+++ Exercise material +++

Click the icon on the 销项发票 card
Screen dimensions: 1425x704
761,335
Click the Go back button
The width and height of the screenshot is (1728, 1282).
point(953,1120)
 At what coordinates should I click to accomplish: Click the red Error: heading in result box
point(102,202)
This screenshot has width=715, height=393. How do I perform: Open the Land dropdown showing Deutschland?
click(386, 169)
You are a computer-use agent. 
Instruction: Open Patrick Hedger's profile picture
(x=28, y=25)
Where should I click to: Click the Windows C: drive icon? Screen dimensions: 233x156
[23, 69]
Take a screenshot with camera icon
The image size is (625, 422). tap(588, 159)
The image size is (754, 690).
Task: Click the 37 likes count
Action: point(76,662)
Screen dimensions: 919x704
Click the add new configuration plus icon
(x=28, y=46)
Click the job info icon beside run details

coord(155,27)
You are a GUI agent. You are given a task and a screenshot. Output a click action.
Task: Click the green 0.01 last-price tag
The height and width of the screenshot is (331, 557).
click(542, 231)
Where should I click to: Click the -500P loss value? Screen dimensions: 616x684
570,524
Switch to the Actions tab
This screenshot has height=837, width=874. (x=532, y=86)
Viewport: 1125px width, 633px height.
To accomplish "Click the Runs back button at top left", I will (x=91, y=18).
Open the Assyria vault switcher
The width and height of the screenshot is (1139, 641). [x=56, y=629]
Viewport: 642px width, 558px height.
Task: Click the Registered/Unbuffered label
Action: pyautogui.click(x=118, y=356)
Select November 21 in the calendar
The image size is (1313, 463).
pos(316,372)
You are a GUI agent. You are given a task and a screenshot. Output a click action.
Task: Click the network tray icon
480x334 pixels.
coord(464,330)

+++

What the exercise asks. Your reply should be nothing but the lines from the one containing "Switch to the Actions tab" through the last line above, copied exactly; please include both ends.

Exercise result.
Switch to the Actions tab
This screenshot has height=837, width=874. (x=532, y=86)
Viewport: 1125px width, 633px height.
To accomplish "Click the Runs back button at top left", I will (x=91, y=18).
Open the Assyria vault switcher
The width and height of the screenshot is (1139, 641). [x=56, y=629]
Viewport: 642px width, 558px height.
Task: Click the Registered/Unbuffered label
Action: pyautogui.click(x=118, y=356)
Select November 21 in the calendar
The image size is (1313, 463).
pos(316,372)
You are a GUI agent. You are given a task and a screenshot. Output a click action.
Task: Click the network tray icon
480x334 pixels.
coord(464,330)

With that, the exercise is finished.